As you can see above, there are various models available based on the use case, and each one has its own advantages and disadvantages. So it always makes sense to compare the performance of the model against each other using benchmarking criteria and based on that, choose the preferred model. Once a model chosen its important to monitor the model on an ongoing performance as the performance of the model may degrade over time. Thus the parameters might need to be tweaked to make the model more effective or replaced by another model. Typically the types of metrics used for comparing models are
- Classification Measures: These measures include comparative criteria include the Receiver Operating Characteristic (ROC) charts and corresponding area under the curve, classification rates etc.
- Data Mining Measures: These measures include comparative criteria from the study of data mining include lift and gain measures and profit and loss measures.
- Statistical Measures: These measures include comparative criteria from statistical literature include Bayesian Information Criterion (BIC), Akaike’s Information Criterion (AIC), Gini statistics, Kolmogorov-Smirnov statistics, and Bin-Best Two-Way Kolmogorov-Smirnov tests.
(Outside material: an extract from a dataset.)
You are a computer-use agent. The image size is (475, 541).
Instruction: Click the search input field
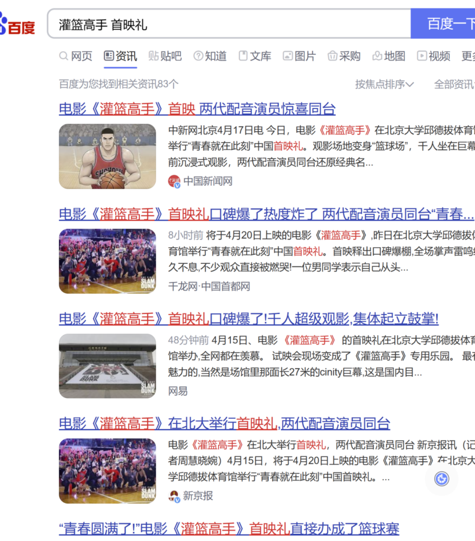tap(229, 25)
While building, we must avoid overfitting (Learning based on variables which actually don’t have an influence) using regularization which reduces the magnitude of the coefficients so that the impact of individual variables is somewhat dulled.
Thus to build model effectively, it is important to bring the data together, enrich the data, build the models on the data, evaluate the best model and implement the model and constantly monitor the model performance to tune or replace the model as appropriate.